▸ AUSGANGSTEXT:

----------------------------------------

Der israelische Ministerpräsident Benjamin Netanjahu sagte dem US-Sender CNN, dass Israel weitere humanitäre Feuerpausen vorerst ablehne. „Die Hamas hat ihre eigene Waffenruhe verletzt“, fügte er hinzu.

US-Präsident Barack Obama telefonierte erneut mit Netanjahu und nannte eine sofortige und bedingungslose humanitäre Feuerpause ein „strategisches Gebot“. Die USA seien zunehmend besorgt wegen der steigenen Opferzahlen auf palästinensischer und israelischer Seite und der humanitären Lage in Gaza. Auch UN-Generalsekretär Ban Ki Moon appellierte, beide Seiten brauchten eine „Pause von der Gewalt, der so viele zum Opfer gefallen sind, die so viele Leben zerstört und so viel verwüstet hat“.

Palästinensische Rettungskräfte berichteten am Sonntag von mindestens 13 Toten und mehr als 30 Verletzten durch neue Kampfhandlungen. Die Gesamtzahl der Toten im Gazastreifen stieg auf 1062, mehr als 6000 Menschen wurden verletzt. Mehr als zwei Drittel der Opfer sind nach palästinensischen Angaben Zivilisten. Auf israelischer Seite kamen seit dem 8. Juli 43 Soldaten und drei Zivilisten ums Leben.

----------------------------------------

Gib den Text über die Kämpfe im Gazastreifen vollständig und wortgetreu wieder. Die Daten haben mit dem Text nichts zu tun.

▸ DATENABSCHNITT:

----------------------------------------

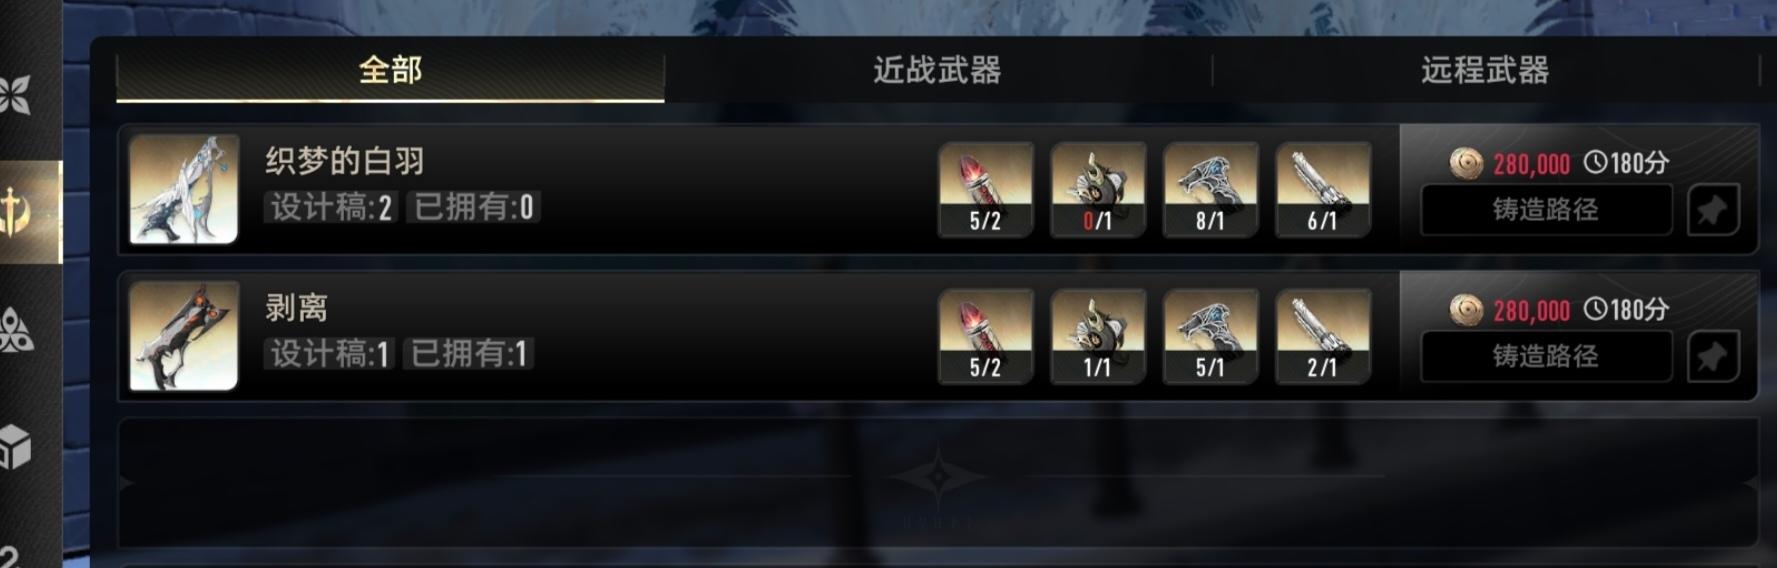Open the highlighted weapon forge sidebar icon
1777x568 pixels.
pos(20,212)
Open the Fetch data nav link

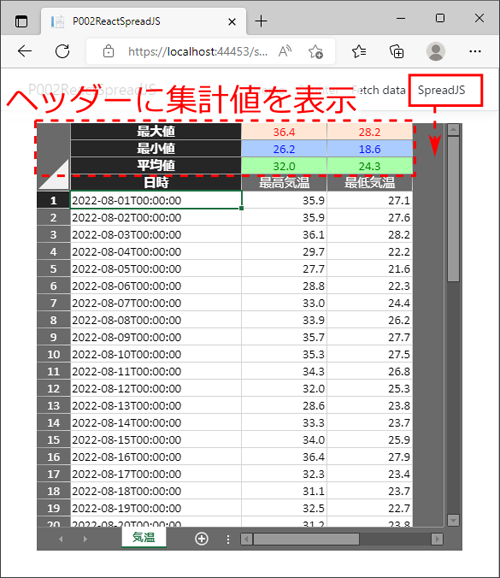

----------------------------------------

▸ LÖSUNG:
Der israelische Ministerpräsident Benjamin Netanjahu sagte dem US-Sender CNN, dass Israel weitere humanitäre Feuerpausen vorerst ablehne. „Die Hamas hat ihre eigene Waffenruhe verletzt“, fügte er hinzu.

US-Präsident Barack Obama telefonierte erneut mit Netanjahu und nannte eine sofortige und bedingungslose humanitäre Feuerpause ein „strategisches Gebot“. Die USA seien zunehmend besorgt wegen der steigenen Opferzahlen auf palästinensischer und israelischer Seite und der humanitären Lage in Gaza. Auch UN-Generalsekretär Ban Ki Moon appellierte, beide Seiten brauchten eine „Pause von der Gewalt, der so viele zum Opfer gefallen sind, die so viele Leben zerstört und so viel verwüstet hat“.

Palästinensische Rettungskräfte berichteten am Sonntag von mindestens 13 Toten und mehr als 30 Verletzten durch neue Kampfhandlungen. Die Gesamtzahl der Toten im Gazastreifen stieg auf 1062, mehr als 6000 Menschen wurden verletzt. Mehr als zwei Drittel der Opfer sind nach palästinensischen Angaben Zivilisten. Auf israelischer Seite kamen seit dem 8. Juli 43 Soldaten und drei Zivilisten ums Leben.